Aim of the task: Reproduce, character for character, everything from the line containing "Screen dimensions: 1143x810" down to the end of the records, including both ends, and omit the pictures.
---- Information shown
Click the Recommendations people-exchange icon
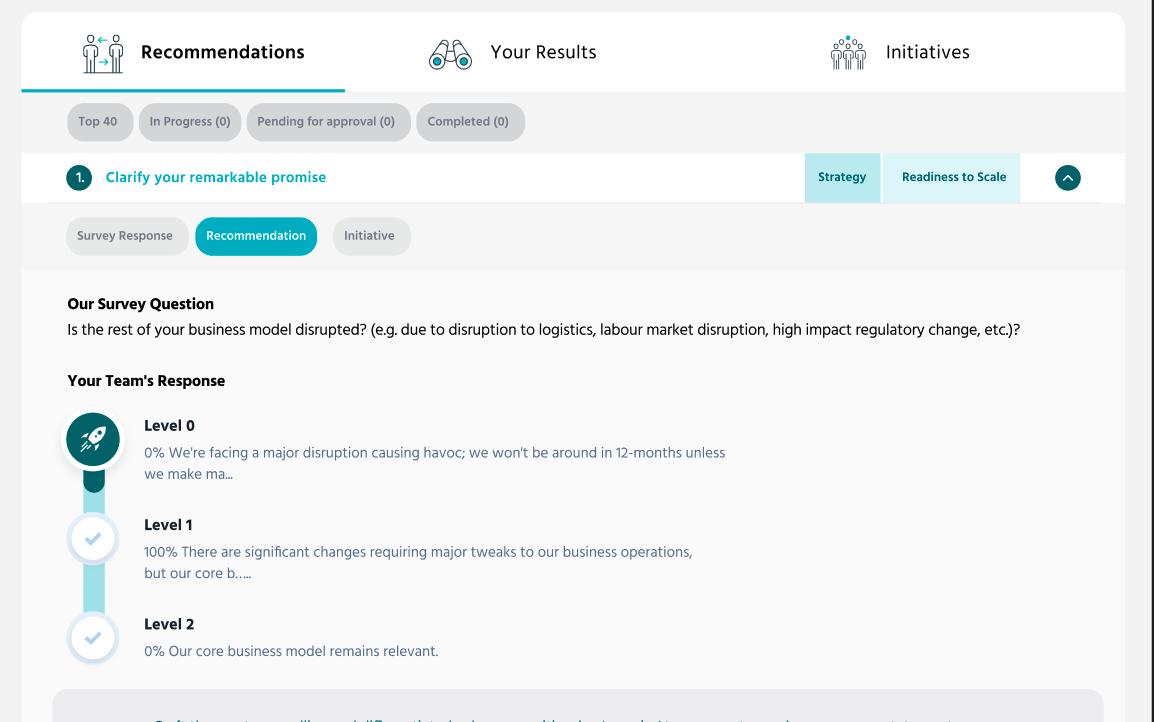 pos(102,53)
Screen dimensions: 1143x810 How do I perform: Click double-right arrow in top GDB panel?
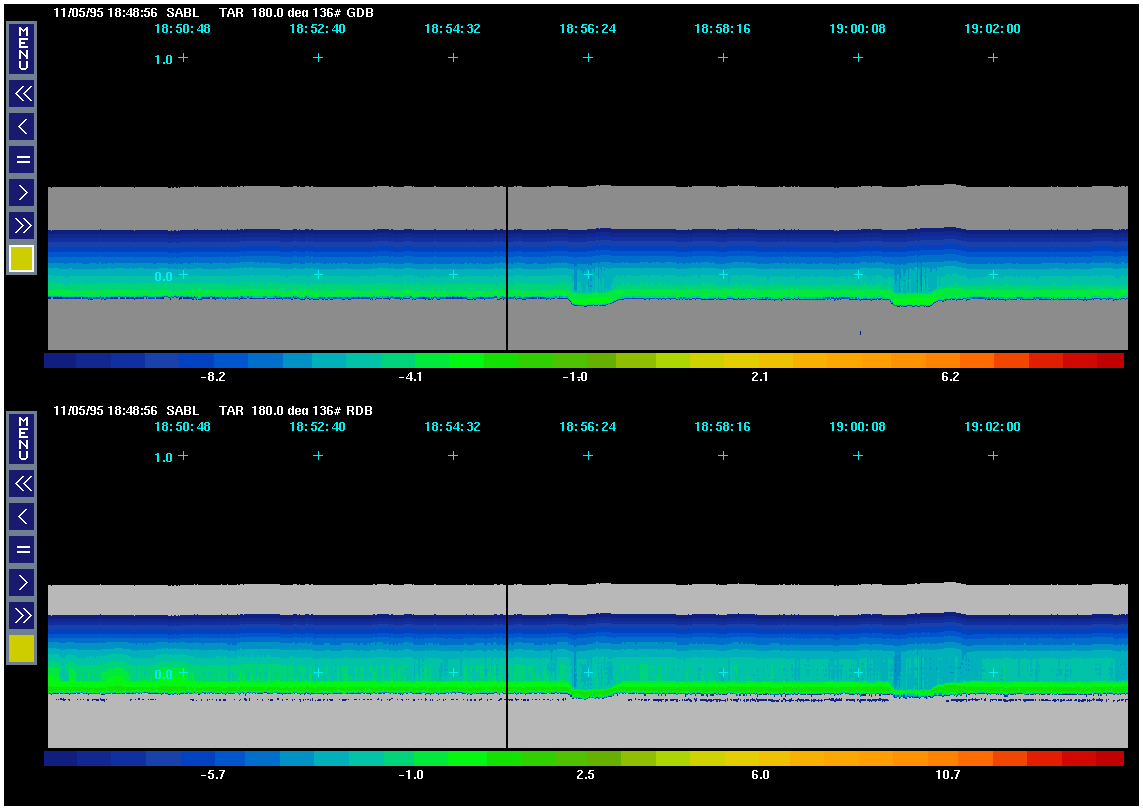click(x=23, y=225)
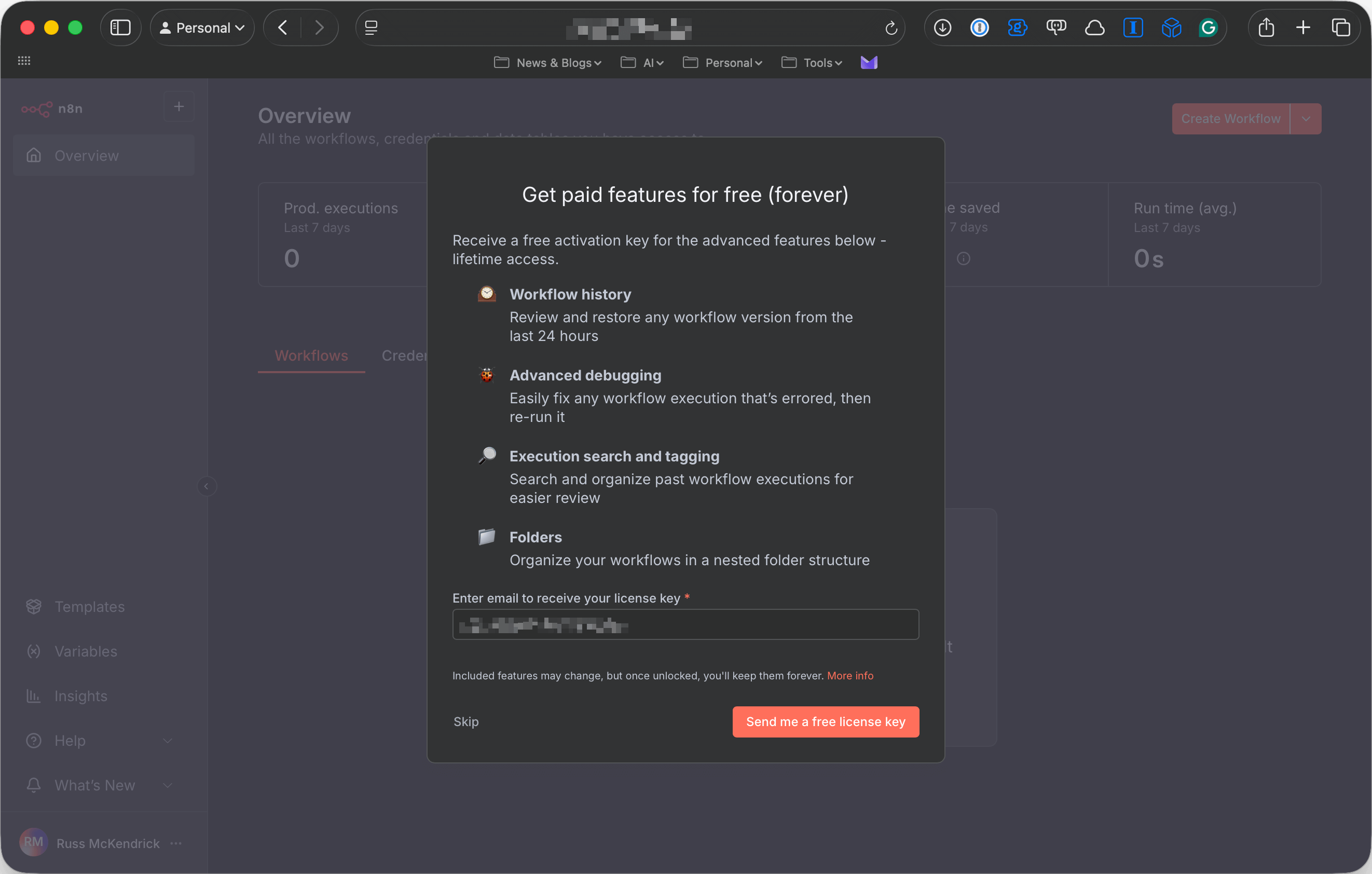Open the Share icon in toolbar
Image resolution: width=1372 pixels, height=874 pixels.
coord(1266,28)
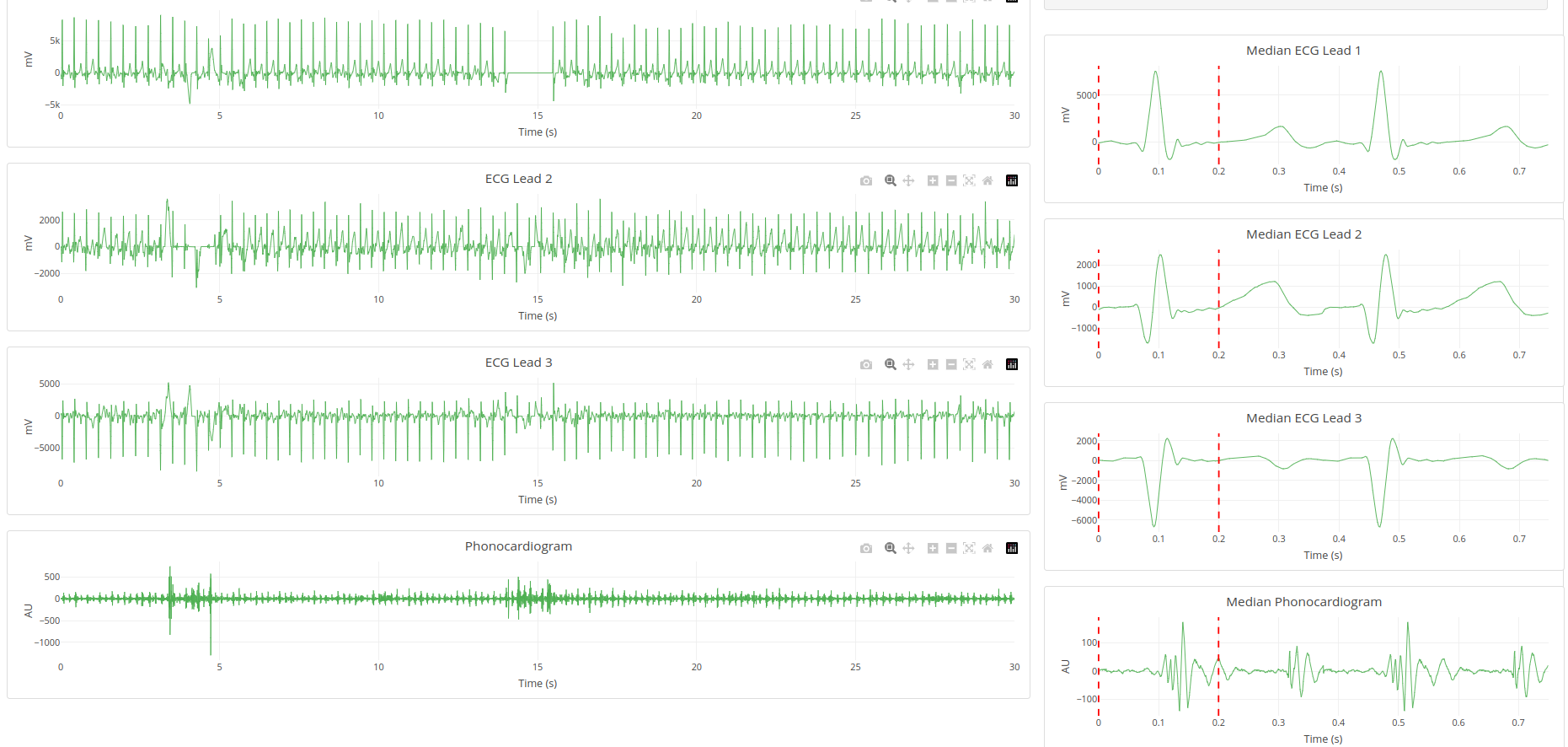1568x747 pixels.
Task: Reset axes on ECG Lead 2 chart
Action: [987, 180]
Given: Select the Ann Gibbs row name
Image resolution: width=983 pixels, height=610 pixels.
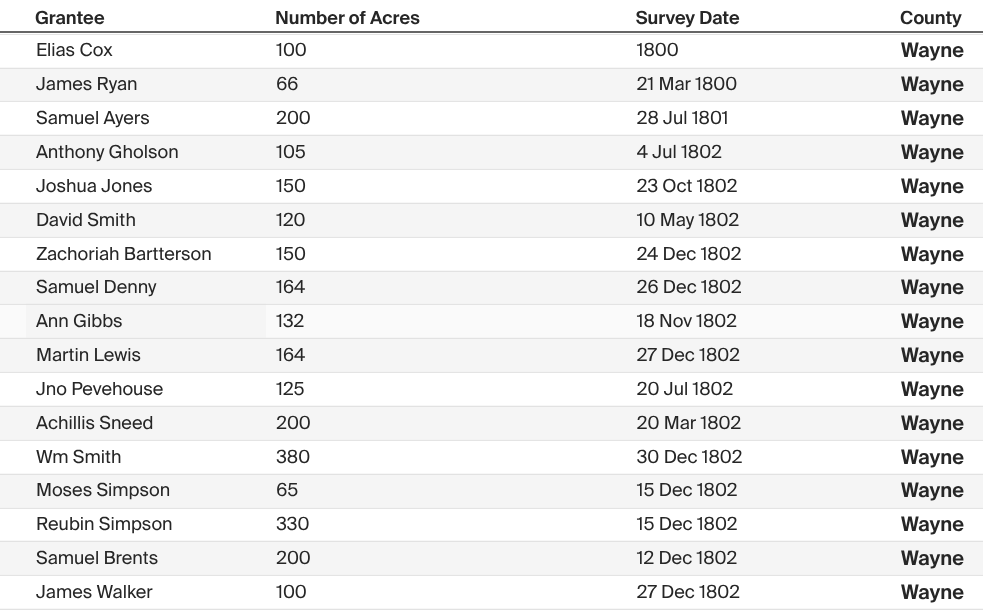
--------
Solution to this task:
Screen dimensions: 1143x810 How do I perform: Click double-right arrow in top GDB panel?
click(x=23, y=225)
Open the Share icon in toolbar
Image resolution: width=1372 pixels, height=874 pixels.
coord(1266,28)
1568x747 pixels.
Task: Reset axes on ECG Lead 2 chart
Action: [987, 180]
Given: Select the Ann Gibbs row name
Image resolution: width=983 pixels, height=610 pixels.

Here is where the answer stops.